Nach Ende des zweiten Weltkrieges waren in unserer Nachbarschaft Amerikaner stationiert und dies war auch der erste Kontakt, den ich mit Amerikanern hatte.
Mir als damals kleinem Jungen ist in Erinnerung geblieben, dass die Amis freundlich zu uns waren und uns oft von ihren Trucks mit Apfelsinen, Kaugummi und Schokolade versorgten, Produkte, die wir gar nicht kannten.
Es war auch zugleich das erste Mal in meinem Leben, dass ich schwarzen Menschen begegnete, die uns am Anfang Angst einflößten, aber uns durch ihre Freundlichkeit und ihre kleinen Geschenke immer vertrauter wurden, sodass wir die Angst irgendwann ganz ablegten.
Das ging damals so weit, dass viele Mütter ihre kleinen Mädchen bei allen möglichen Gelegenheiten begleiteten, um ihre Kinder vor Entführung und möglichen anderen Tätlichkeiten der
Besatzer, insbesondere der schwarzen Besatzer, zu schützen.
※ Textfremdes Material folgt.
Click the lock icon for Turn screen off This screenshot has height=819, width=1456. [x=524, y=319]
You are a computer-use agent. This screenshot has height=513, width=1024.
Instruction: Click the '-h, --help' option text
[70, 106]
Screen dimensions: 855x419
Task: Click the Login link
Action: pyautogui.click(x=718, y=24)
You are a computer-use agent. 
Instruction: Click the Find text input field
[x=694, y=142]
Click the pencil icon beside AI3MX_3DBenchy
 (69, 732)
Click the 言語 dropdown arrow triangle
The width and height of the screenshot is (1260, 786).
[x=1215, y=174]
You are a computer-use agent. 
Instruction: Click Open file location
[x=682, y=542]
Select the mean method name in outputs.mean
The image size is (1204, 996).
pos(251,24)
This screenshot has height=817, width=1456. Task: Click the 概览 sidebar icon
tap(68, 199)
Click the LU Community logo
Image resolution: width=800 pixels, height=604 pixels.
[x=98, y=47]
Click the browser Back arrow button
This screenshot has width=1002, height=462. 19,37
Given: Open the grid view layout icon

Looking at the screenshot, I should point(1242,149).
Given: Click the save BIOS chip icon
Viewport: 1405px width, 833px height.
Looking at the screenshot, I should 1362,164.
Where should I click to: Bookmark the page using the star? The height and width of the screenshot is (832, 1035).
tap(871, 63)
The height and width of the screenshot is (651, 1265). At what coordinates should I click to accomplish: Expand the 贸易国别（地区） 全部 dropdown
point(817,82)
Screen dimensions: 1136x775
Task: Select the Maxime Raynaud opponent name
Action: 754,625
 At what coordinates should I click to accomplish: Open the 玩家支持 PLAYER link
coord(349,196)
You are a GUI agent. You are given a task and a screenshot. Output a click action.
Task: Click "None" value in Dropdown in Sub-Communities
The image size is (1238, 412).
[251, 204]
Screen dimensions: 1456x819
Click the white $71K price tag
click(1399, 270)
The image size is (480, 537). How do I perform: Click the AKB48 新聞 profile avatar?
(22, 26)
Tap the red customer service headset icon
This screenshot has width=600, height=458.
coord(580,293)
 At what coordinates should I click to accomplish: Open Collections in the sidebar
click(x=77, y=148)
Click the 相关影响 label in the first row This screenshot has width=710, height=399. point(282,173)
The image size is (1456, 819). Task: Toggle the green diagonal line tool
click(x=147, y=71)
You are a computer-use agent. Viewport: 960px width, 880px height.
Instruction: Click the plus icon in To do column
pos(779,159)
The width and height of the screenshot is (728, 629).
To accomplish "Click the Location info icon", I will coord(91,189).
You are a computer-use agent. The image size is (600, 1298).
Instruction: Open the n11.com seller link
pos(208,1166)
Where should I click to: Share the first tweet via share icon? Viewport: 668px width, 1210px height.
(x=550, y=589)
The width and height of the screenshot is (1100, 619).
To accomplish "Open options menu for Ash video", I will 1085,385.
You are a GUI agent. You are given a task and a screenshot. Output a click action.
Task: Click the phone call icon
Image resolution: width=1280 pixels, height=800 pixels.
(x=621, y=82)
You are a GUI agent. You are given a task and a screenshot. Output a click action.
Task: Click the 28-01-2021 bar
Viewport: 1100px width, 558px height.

Wie wir heute wissen, eine völlig absurde Annahme, aber die Zeiten waren damals so.
Irgendwann waren die Amerikaner nicht mehr präsent in unserem Viertel und dieser Teil meiner Kindheit wurde ungewollt in der hinteren Schublade meines Gehirns abgelegt. Damals habe ich natürlich noch nicht geahnt, dass dieses Land und seine Bewohner mein späteres Leben doch so stark prägen sollten.
Die Verhältnisse, aus denen ich stamme, sind als einfach bürgerlich zu bezeichnen. Mein Vater war Elektriker und meine Mutter Verkäuferin.
Meine Familie – das waren meine Eltern und meine beiden älteren Brüder – wohnten in der Bremer Neustadt ab 1946 in einer kleinen Zweieinhalb-Zimmer-Wohnung, ohne Bad und mit der Toilette auf dem offenen, im Winter eiskalten Balkon. Mein Vater hatte diese Wohnung, die durch eine durchgeschlagene, nicht aktivierte Brandbombe eine direkte Sichtverbindung zum Himmel hatte, abgedichtet und für uns hergerichtet und sie sollte mein Domizil bleiben, bis ich mein Elternhaus verließ.
Meine Kindheit und die meiner damaligen Freunde spielte sich zu einem erheblichen Teil auf der Straße ab, und zwar aus sehr pragmatischen Gründen, denn wir hatten weder Spielzeug noch Räume zum Spielen, so dass es keine Alternative zur Straße gab. Es blieb einem also nichts anderes übrig, als nach gemachten Hausaufgaben auf die Straße zu gehen, wo man seine Freunde traf, die aus den gleichen Gründen dort zu finden waren.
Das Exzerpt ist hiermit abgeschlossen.